Après les annonces, place aux marchés. La CCI-NC a réuni jeudi soir collectivités et entreprises autour du plan d’investissement de l’État. La deuxième vague prévoit 50 nouveaux projets représentant 10,1 milliards de francs, avec des démarrages attendus dès cette année.

Des projets dans tous les secteurs. Routes, ponts, réseaux d’eau, établissements scolaires et équipements publics sont concernés. Parmi les principaux chantiers figurent la rénovation des lycées Escoffier à Nouméa et Michel-Rocard à Pouembout, l’aménagement de 220 arrêts d’autocars sur la Grande Terre, plusieurs ponts dans le Nord et la sécurisation de l’eau potable à Voh.

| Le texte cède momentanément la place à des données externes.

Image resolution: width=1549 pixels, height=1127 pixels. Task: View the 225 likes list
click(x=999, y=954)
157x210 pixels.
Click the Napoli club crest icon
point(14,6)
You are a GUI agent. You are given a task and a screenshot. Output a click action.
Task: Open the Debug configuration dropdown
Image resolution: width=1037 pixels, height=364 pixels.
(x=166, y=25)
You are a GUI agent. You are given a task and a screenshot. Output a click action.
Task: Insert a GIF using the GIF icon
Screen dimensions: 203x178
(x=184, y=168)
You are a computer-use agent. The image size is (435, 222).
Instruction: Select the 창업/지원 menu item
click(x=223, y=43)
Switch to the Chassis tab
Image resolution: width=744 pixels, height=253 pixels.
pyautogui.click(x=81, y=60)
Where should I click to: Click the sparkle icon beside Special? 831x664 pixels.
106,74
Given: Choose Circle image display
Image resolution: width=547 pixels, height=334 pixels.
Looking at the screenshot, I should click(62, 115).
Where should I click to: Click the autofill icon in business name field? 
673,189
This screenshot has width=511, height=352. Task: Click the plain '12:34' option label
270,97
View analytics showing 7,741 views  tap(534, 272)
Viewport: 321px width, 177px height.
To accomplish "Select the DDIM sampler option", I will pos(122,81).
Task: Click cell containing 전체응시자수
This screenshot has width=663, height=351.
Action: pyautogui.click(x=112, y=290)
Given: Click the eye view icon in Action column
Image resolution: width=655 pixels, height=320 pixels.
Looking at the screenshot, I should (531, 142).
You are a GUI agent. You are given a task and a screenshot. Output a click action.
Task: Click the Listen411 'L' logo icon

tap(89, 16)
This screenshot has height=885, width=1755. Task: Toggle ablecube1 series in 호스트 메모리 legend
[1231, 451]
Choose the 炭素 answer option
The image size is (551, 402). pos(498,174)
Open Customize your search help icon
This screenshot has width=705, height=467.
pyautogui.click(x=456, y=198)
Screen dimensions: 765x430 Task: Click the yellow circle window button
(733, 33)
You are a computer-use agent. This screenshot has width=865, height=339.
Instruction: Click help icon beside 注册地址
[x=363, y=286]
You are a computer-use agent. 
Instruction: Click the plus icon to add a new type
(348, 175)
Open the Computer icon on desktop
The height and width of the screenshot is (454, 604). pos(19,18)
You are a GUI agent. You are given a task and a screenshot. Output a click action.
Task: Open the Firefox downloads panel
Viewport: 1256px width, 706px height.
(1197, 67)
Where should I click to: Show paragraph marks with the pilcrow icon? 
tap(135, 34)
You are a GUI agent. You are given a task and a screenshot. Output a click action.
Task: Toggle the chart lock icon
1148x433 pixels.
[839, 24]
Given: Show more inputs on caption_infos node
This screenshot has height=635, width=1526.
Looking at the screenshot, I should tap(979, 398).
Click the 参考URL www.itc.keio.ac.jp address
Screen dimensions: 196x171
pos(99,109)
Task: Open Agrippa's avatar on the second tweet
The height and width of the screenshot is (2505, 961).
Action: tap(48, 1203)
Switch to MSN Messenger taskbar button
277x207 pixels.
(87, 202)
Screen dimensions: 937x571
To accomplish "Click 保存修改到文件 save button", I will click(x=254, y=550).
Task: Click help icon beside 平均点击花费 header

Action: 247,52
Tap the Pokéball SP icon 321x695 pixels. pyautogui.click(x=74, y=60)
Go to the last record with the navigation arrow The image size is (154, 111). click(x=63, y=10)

Sept opérations en province Sud. Elles représentent 2,119 milliards de francs et comprennent notamment la rénovation du collège de Boulari, la sécurisation des établissements provinciaux, la modernisation de l’accueil du parc de la Dumbéa, la protection du littoral au Mont-Dore, un atelier mobile de collecte des cerfs sauvages et une unité de transformation des matières organiques.

En avril, l’État avait déjà retenu 54 projets d’un coût total de 15,4 milliards de francs, avec une participation de 6,8 milliards. À la mi-août, la quasi-totalité de cette enveloppe était engagée. Les collectivités ont jusqu’au 31 décembre pour lancer les opérations et conserver les subventions.

La province Sud veut accélérer. Gil Brial, Amandine Bui Duyet, Xavier Rossard et le maire de Païta, Antoine Romain, ont participé à la rencontre. La collectivité entend faciliter le lancement des opérations et accompagner les acteurs économiques.

La relance attend ses premiers coups de pelle. Il reste à publier les appels d’offres, attribuer les marchés et ouvrir les chantiers. La CCI propose pour cela des ateliers sur la commande publique, un accompagnement individuel et jusqu’à six heures de conseil avec un expert-comptable.
Au total, les deux vagues réunissent 104 projets. Mais la relance ne se mesurera pas au nombre d’opérations annoncées : elle dépendra de celles qui auront réellement commencé.